Набат гремит, и мечется село,

Нет крепостной стены и земляного вала.

Откуда супостата принесло?

Был мирный день, и словно не бывало?

До города добраться, не успеть,

Осталось слишком времени немного.

Куда жену, детишек малых деть?

Опять приходится надеяться на Бога.

А супостат не ведает креста,

И на него не действует молитва.

Придет он даже с именем Христа,

И с православным начинает битву.

Что может в битве выставить село?

И из чего создать селу защиту?

Оружья нет, так издревле велось.

Со всех сторон село врагу открыто…

Кто взял косу, а кто-то взял топор…

Но большинство собралось в божьем храме.

Кто их спасет, ведь с давних пор

От войн село носило только раны?

Стучат копыта многих лошадей,

Налет молниеносный крымцев.

Добро они хватают и людей,

И некуда крестьянам бедным скрыться!

Одно осталось – спрятаться в лесу,

Но путь туда врагом отрезан.

Крестьянин в руки взял косу,

Но сбит конем, и саблею зарезан.

Его сосед стрелою поражен,

Навылет грудь его пробита.

Сгоняет враг детишек малых, жен.

Защитники села, до одного, убиты.

Храм подожжен, пылает, весь в огне.

Стенания, несутся вопль и крики.

Татарин лихо скачет на коне,

Священника глава торчит на пике.

Полыхают крестьянские избы.
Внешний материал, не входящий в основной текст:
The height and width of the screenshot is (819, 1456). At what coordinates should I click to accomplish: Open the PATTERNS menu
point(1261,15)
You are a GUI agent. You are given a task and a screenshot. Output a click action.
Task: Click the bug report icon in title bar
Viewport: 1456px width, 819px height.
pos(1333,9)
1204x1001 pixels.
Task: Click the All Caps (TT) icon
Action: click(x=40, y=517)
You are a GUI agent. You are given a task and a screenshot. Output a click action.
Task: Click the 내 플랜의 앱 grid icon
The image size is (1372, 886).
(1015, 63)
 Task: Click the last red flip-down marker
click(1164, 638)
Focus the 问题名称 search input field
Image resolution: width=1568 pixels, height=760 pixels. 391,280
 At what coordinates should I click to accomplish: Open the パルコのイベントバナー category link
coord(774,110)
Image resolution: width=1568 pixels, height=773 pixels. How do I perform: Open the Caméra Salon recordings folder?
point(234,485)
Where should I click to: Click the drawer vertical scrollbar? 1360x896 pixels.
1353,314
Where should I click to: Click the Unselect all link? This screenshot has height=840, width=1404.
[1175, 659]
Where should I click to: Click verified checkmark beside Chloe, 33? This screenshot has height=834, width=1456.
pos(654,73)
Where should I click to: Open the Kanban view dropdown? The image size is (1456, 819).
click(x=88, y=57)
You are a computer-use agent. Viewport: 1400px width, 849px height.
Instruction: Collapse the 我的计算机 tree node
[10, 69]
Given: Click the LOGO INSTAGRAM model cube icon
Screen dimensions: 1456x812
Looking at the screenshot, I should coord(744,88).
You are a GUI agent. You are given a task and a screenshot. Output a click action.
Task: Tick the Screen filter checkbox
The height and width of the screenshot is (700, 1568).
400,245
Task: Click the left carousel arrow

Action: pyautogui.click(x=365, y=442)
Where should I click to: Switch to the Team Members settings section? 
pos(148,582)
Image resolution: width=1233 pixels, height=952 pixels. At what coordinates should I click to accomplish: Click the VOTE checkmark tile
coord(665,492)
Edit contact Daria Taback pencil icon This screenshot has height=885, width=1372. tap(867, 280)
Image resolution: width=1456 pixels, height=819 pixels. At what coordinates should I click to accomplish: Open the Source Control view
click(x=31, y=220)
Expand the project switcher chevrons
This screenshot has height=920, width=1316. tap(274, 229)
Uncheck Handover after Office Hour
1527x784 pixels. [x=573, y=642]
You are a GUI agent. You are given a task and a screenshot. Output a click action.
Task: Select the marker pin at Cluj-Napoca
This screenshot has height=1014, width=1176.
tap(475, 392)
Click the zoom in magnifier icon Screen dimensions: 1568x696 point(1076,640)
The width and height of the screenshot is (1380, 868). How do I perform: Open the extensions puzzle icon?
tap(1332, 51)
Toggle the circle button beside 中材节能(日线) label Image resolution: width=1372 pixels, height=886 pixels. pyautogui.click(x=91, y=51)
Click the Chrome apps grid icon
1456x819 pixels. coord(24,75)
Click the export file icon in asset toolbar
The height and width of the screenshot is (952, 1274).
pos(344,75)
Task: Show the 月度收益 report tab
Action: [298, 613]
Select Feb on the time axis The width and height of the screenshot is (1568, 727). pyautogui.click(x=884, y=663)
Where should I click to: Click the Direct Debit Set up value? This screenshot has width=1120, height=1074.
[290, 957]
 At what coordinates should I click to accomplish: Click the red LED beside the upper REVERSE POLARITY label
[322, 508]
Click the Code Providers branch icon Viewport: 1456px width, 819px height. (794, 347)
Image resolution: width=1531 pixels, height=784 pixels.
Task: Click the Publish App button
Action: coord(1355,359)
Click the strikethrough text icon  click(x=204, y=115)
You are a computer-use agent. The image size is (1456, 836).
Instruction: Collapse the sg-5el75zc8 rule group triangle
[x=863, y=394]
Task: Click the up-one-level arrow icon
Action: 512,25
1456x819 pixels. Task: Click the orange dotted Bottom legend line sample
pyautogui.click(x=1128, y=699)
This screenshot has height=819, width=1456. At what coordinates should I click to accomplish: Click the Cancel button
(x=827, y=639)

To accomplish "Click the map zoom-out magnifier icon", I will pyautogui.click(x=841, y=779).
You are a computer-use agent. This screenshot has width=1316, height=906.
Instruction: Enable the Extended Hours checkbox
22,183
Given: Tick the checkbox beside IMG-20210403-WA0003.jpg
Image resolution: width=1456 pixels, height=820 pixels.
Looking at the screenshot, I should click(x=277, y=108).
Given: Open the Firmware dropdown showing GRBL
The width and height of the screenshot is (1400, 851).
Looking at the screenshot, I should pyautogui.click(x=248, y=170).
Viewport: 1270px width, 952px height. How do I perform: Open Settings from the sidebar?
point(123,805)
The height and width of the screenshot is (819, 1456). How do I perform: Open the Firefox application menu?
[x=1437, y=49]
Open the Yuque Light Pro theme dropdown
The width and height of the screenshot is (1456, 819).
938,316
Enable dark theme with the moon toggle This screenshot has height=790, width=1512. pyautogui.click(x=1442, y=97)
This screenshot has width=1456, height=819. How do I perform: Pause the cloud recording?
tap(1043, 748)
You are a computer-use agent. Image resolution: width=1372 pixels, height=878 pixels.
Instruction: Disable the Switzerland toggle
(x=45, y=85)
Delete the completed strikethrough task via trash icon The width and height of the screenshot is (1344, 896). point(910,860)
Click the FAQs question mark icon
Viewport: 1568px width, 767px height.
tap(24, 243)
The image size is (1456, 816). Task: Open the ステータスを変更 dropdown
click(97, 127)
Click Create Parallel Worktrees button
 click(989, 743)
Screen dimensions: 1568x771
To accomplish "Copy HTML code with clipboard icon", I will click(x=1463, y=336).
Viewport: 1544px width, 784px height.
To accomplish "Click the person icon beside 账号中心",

Черный дым заволакивает голубые небеса, и солнце проглядывает сквозь горький дым кроваво-красным пятном, словно гневом наливается. Враг уходит прочь, тащит за собой множество пленников, которые будут проданы на невольничьих рынках Крыма. Оставшиеся в живых крестьяне, успевшие спрятаться от татар, принимаются за работу. Рубят избы. Ставят церквушку малую. Возрождается земля. Мы привыкли славить князей, да царей по именам, забывая, что все живут они от стола крестьянского. Восстанет из пепла село, ведь оно – основа государства российского. Так было, и так будет, пока живы на Руси будут крестьяне!